GERONIMO: AN AMERICAN LEGEND

Walter Hill bietet ein postmodernes Spektakel und sucht Gerechtigkeit in der Geschichtsschreibung

Der junge 2nd Lt. Britton Davis (Matt Damon in seiner ersten wirklich ernst zu nehmenden Rolle) kommt ins Grenzland zwischen Arizona und Mexiko, kurz bevor der Apachenhäuptling Geronimo (Wes Studi) sich ergibt. Mit seinem Mentor 1st Lt. Charles B. Gatewood (Jason Patric) begleitet Davis den großen Anführer zunächst in das Fort, wo er von General George Crook (Gene Hackman) begrüßt wird, später ins Reservat. Als Geronimo mit einer Gruppe junger Männer, aber auch Frauen und Kindern, aus dem Reservat ausbricht, wobei eine Reihe von Kavalleristen getötet wird, und sich in die Berge Nordmexikos zurückzieht, muß Crook, nachdem seine Bemühungen, den Häuptling erneut zur Aufgabe zu bewegen gescheitert sind, seine Demission einreichen. Der neue Befehlshaber, Nelson Miles (Kevin Tighe), entläßt die indianischen Scouts, die der Armee bisher gute Dienste unter dem Befehl des Chefscouts Al Sieber (Robert Duvall) erwiesen hatten. Doch auch Miles Strategie verfängt nicht. So befiehlt er schließlich Gatewood, sich mit einem kleinen Trupp, zu dem neben Sieber und dessen bestem Indianerscout auch Davis gehört, aufzumachen, Geronimo zu finden und dazu zu überreden, sich erneut in Gefangenschaft und das Reservat zu begeben. Gatewood gelingt dies schließlich. Als „Dank“ für seine Bemühungen wird er in den äußersten Nordwesten der Staaten/Territorien versetzt. Davis, der durch Gatewood und Sieber den Respekt vor der uralten Kultur der Indianer allgemein, der Apachen im Besonderen, gelernt hat, quittiert den Dienst, als er feststellen muß, daß die Indianer einmal mehr den Betrügereien der U.S.-Regierung aufgesessen sind.

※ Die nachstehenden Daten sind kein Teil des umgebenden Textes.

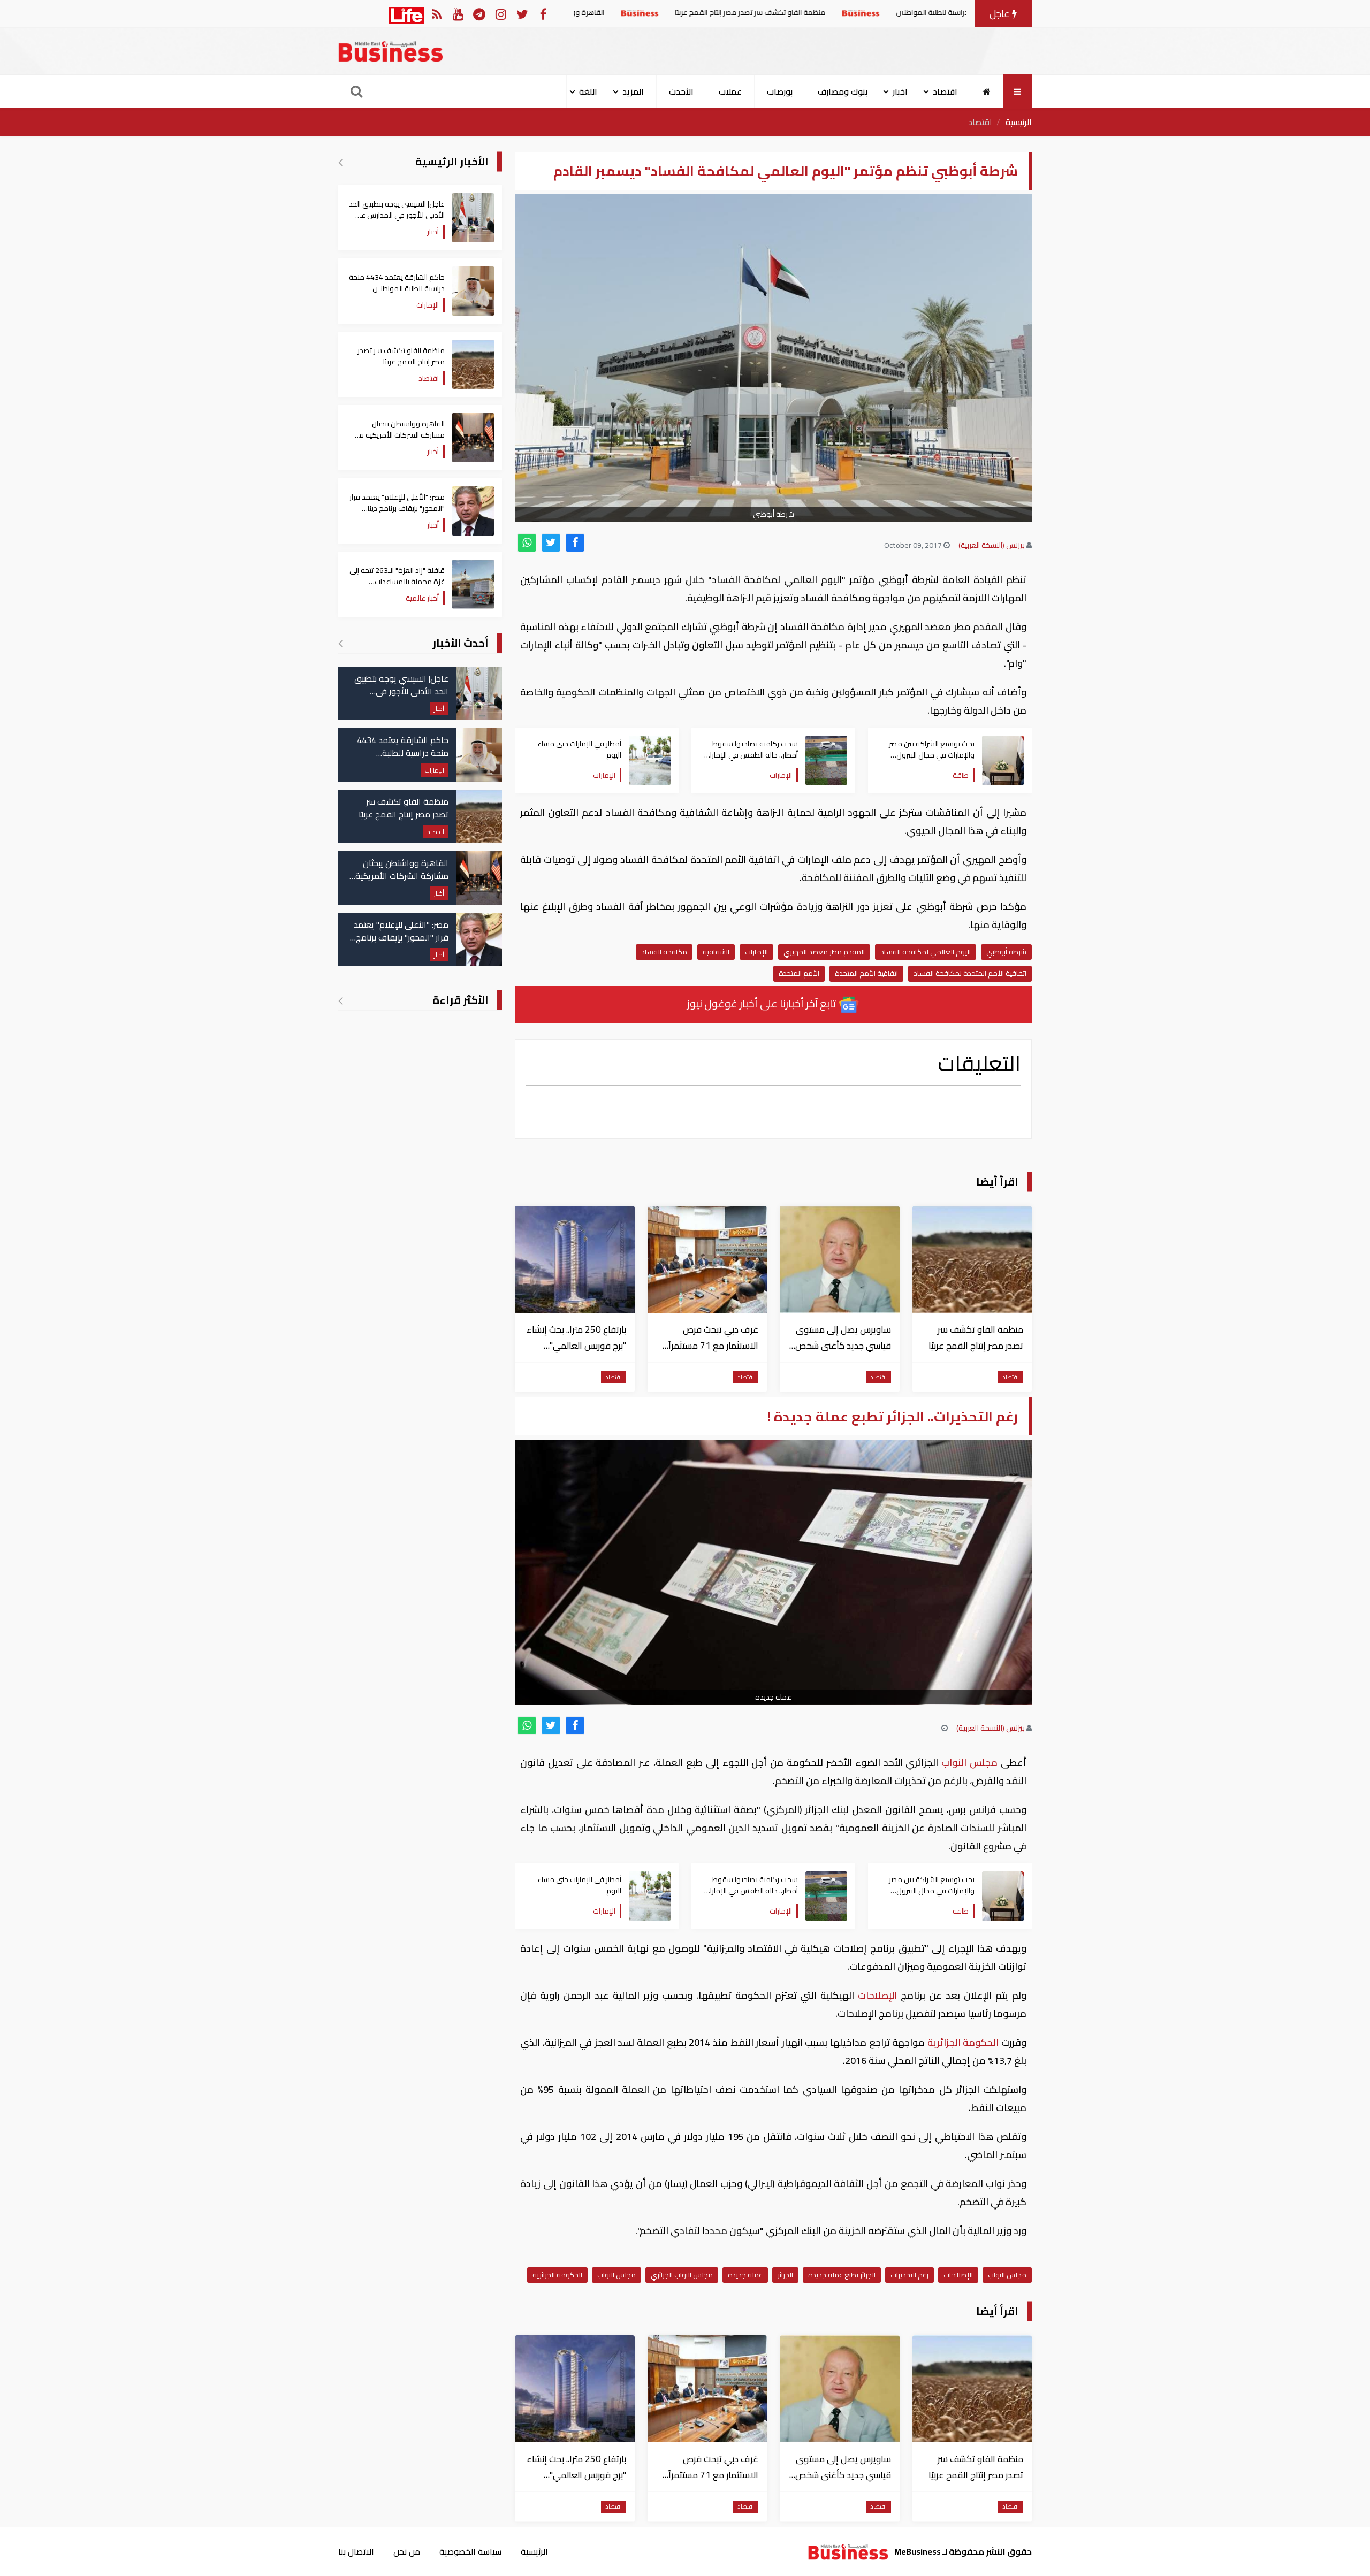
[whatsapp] (526, 542)
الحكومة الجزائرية (963, 2042)
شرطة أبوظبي (1006, 951)
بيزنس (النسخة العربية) (991, 545)
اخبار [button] (900, 91)
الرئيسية (1019, 122)
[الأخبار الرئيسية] (340, 162)
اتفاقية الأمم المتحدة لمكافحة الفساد (970, 973)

Nachdem die 80er Jahre kaum relevante Western gesehen hatten – kommerziell noch am erfolgreichsten war das Brat-Pack-Vehikel YOUNG GUNS von 1988, das aber mehr einem Pop-Magazin denn einem ernstzunehmenden Western glich – konnte Kevin Costner 1990 mit seinem gigantischen Ethno-Spektakel DANCES WITH WOLVES nicht nur das Genre reanimieren, sondern auch Kritikerlob einheimsen, setzte er doch angeblich endlich den Ureinwohnern des Landes jenes Denkmal, das denen längst gebührt hätte. Durch und durch postmodern, bediente Costner nicht nur die damals sich auf dem Höhepunkt befindliche Öko-Bewegung, indem er einen „historischen“ Aussteiger zeigte, der sein Glück erst bei den „Primitiven“ findet (erstaunlich, daß das aufging, hatte Peter Weir doch gerade einmal drei Jahre zuvor in MOSQUITO COAST [1986] gezeigt, wohin der falsch verstandene Kult um den „edlen Wilden“ führen kann), sondern er nahm auch in Anspruch, möglichst „authentisch“ zu sein, was sich daraus ableitete, daß die Indianer ihre eigene Sprache sprechen durften und im Kino untertitelt wurden.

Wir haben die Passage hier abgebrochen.